Real Live Action

Do Make Say Think

w/ Years & The Happiness Project

Biltmore Cabaret; February 6, 2010

Review By Darren Susin


Forty pedals deep and two drum kits wide, a Do Make Say Think (DMST) stage set up looks more like a pawn shop than anything else. Even the Biltmore’s spacious stage barely held the gear required for the night’s three bands. Opening the night were two bands made up of DMST members: Years, led by Ohad Benchetrit, and the Happiness Project, led by Charles Spearin. While Years leans more closely to the DMST sound, Spearin’s project is an experiment with conversations set to music. Most compelling among the spoken word was “Vanessa.” The speaker is a deaf woman who experienced hearing for the first time at the age of 30, thanks to a cochlear implant. On her first description of sound she says, “All of a sudden I felt my body moving inside,” and if that’s not a perfect description of music, then one does not exist.
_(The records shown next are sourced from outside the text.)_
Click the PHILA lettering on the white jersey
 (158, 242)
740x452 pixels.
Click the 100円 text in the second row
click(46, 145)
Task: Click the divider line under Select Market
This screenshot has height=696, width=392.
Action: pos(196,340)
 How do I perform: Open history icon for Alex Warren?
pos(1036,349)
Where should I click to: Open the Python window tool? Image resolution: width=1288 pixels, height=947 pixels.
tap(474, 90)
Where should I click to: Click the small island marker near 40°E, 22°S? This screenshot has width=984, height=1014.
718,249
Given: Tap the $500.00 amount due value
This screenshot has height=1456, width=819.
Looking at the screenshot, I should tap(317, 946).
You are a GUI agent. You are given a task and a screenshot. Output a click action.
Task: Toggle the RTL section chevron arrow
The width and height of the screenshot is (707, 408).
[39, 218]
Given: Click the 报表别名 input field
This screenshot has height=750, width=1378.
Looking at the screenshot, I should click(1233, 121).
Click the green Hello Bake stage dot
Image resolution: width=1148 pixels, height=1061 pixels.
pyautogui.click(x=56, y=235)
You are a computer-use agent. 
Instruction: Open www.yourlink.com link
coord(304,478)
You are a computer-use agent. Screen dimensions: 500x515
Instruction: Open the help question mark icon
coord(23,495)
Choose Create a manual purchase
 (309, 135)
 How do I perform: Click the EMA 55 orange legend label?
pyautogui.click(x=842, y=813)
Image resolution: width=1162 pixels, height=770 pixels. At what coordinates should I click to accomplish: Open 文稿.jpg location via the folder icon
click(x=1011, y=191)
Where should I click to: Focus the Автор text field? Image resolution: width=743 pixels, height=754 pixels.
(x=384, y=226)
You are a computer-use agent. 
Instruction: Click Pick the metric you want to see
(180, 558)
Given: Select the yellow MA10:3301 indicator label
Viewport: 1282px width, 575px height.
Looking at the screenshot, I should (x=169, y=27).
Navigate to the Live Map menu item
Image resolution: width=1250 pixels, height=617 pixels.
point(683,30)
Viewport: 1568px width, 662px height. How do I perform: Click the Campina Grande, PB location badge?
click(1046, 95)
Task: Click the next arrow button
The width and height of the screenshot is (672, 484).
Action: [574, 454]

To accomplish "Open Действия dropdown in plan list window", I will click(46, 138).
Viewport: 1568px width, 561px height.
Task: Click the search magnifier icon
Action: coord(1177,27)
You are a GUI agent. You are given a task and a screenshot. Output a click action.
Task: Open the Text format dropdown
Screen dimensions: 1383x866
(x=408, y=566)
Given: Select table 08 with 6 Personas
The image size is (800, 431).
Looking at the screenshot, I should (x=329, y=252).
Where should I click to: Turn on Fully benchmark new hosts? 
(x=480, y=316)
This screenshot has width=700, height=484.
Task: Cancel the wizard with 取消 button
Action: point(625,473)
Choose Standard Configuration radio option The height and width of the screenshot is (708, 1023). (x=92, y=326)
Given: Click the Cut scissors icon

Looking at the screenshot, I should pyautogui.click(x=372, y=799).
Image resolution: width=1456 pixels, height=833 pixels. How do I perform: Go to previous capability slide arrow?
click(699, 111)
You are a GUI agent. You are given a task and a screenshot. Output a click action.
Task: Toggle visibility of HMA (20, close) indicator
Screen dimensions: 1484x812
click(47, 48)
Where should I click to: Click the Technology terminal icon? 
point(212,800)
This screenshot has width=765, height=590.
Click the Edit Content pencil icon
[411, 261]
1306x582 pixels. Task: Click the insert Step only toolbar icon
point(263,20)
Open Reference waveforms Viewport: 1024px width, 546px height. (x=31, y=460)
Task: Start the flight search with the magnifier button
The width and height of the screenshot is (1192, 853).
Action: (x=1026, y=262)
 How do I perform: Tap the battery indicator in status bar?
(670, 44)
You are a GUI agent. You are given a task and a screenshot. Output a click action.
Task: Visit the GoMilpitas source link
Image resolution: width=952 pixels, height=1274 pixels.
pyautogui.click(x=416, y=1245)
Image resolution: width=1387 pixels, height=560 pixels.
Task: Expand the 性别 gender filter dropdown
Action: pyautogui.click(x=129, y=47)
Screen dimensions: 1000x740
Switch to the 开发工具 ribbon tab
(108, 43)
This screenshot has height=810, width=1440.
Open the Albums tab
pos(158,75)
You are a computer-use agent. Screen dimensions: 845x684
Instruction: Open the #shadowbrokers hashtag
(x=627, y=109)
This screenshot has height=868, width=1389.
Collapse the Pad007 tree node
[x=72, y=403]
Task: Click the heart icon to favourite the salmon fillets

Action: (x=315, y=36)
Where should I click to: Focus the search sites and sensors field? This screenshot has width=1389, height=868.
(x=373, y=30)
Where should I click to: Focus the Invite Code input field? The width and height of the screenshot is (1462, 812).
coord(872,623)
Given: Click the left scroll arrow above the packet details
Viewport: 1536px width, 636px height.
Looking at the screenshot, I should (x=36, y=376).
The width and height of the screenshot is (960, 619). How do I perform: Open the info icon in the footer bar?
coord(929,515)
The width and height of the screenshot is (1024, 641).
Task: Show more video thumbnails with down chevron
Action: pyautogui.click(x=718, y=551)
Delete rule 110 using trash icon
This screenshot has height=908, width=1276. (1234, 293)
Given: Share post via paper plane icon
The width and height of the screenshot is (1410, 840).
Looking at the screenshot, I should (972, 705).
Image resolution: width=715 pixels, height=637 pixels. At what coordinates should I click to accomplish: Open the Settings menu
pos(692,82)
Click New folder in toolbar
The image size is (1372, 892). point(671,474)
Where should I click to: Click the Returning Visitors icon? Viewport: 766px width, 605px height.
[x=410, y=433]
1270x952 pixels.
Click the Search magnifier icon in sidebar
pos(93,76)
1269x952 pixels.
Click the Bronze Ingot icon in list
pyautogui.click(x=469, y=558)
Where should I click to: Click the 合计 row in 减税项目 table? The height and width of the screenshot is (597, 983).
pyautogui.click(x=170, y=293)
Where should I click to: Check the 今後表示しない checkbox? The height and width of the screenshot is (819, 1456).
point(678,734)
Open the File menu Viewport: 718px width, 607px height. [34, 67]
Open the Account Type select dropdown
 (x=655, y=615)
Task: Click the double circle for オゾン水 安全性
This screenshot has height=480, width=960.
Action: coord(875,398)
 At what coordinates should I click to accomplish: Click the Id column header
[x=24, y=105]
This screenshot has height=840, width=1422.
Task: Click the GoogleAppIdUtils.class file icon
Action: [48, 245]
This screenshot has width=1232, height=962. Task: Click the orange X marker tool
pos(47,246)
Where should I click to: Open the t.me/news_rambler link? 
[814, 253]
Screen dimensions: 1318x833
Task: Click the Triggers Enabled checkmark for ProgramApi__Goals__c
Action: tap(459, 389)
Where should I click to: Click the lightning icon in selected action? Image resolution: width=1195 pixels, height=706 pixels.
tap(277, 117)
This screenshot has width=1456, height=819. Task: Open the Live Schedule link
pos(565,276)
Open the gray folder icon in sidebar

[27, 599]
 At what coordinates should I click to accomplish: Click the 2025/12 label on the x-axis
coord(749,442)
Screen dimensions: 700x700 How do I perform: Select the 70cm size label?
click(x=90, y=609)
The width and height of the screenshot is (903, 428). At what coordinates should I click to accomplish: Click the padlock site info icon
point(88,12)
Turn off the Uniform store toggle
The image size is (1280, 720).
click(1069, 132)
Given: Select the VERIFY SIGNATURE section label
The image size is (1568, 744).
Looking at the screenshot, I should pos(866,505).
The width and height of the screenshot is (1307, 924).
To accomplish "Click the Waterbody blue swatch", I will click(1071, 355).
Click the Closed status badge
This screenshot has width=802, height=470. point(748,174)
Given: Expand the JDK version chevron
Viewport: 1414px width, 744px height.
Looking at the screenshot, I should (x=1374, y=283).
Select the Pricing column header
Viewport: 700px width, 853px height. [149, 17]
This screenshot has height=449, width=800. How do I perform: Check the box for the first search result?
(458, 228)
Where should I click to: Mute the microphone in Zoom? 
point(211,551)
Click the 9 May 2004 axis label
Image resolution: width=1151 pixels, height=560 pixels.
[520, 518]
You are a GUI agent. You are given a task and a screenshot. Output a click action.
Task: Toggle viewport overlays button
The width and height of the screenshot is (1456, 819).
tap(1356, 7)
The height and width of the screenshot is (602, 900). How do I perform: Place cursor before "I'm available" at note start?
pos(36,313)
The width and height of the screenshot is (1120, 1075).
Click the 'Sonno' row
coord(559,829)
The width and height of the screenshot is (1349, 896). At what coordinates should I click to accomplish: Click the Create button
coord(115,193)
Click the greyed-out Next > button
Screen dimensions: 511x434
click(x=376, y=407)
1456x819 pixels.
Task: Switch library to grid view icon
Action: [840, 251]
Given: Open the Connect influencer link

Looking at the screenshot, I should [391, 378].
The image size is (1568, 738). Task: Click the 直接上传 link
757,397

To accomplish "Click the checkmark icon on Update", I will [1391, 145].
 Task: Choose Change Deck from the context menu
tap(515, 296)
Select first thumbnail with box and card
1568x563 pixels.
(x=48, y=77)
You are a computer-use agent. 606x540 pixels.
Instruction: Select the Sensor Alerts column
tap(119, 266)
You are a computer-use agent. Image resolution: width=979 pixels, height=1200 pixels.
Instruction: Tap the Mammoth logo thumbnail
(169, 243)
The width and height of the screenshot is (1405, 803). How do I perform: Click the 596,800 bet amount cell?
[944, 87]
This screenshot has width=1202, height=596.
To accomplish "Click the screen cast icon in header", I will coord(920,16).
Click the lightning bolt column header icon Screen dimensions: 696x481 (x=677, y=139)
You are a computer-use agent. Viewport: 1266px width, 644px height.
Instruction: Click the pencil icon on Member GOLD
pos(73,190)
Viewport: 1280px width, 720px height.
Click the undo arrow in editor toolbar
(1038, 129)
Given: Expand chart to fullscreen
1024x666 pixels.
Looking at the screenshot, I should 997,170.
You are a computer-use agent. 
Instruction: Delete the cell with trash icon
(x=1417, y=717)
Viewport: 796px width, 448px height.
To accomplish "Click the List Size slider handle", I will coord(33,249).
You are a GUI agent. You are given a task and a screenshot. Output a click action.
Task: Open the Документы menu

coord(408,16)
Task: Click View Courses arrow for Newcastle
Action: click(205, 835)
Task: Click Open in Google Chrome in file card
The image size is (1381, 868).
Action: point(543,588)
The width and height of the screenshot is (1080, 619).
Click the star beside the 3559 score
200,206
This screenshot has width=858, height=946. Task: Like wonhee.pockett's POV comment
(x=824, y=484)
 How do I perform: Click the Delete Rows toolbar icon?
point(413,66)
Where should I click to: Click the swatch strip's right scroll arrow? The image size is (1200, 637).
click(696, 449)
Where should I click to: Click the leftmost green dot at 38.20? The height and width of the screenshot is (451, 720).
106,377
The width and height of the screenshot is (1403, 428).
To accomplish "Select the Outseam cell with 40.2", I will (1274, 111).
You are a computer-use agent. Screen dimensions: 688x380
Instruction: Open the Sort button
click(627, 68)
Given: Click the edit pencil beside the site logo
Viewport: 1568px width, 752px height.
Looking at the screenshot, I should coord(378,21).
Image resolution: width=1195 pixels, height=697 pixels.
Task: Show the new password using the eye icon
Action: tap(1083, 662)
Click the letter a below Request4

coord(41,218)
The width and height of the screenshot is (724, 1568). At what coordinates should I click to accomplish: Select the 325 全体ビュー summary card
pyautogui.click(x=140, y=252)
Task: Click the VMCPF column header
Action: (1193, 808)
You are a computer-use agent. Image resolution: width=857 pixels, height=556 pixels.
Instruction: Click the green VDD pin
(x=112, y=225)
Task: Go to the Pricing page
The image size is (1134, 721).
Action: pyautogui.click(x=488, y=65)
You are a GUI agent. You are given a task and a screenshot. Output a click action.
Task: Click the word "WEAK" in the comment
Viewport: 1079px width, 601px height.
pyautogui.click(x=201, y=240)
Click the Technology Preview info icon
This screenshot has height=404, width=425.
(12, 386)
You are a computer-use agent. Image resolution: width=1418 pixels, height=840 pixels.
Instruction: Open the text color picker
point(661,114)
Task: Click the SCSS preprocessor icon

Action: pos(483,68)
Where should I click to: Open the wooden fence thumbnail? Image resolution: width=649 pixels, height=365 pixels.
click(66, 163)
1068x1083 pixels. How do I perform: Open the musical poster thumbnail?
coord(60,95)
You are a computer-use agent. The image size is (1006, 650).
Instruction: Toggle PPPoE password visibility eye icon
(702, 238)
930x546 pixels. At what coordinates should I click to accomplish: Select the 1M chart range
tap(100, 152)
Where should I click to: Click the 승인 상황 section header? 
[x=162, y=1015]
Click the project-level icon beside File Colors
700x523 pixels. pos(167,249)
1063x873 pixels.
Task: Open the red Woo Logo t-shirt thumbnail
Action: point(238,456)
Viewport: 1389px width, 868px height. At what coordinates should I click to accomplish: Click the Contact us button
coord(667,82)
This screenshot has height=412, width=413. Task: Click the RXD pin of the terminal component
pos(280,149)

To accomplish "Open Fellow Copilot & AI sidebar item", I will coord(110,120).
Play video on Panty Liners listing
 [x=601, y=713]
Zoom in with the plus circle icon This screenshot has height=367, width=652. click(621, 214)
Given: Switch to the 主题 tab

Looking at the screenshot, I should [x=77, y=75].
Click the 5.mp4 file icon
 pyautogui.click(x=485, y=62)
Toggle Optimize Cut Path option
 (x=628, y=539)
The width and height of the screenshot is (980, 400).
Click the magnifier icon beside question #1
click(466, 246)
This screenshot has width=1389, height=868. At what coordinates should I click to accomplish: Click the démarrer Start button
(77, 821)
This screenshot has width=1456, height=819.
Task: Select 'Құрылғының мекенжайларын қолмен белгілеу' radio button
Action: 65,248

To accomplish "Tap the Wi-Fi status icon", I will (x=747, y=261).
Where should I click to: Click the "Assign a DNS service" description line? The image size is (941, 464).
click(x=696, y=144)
Within their allowed time limit, DMST managed to get through 12 songs, pulling from even their earliest albums. “In Mind” garnered a major response, as did “Executioner Blues,” which I maintain contains one of music’s strongest bass lines. The band strengthened as the set went on, accepting praise with humble hands and returning with songs that rose and fell more graciously than the last.

Closing the show past the 11 p.m. curfew, the band ended by launching into “Auberge Le Mouton Noir,” a chugging train of a song with guitars that twinkled, glowed and blinded all at once, and drums that provided a back line that held the beat as steady as the band wished it to be. Overall, DMST showed why they’re still able to fill clubs nearly 12 years after starting out: solid songs that swerve and straighten, whisper and scream, and remind you why words are often completely unnecessary.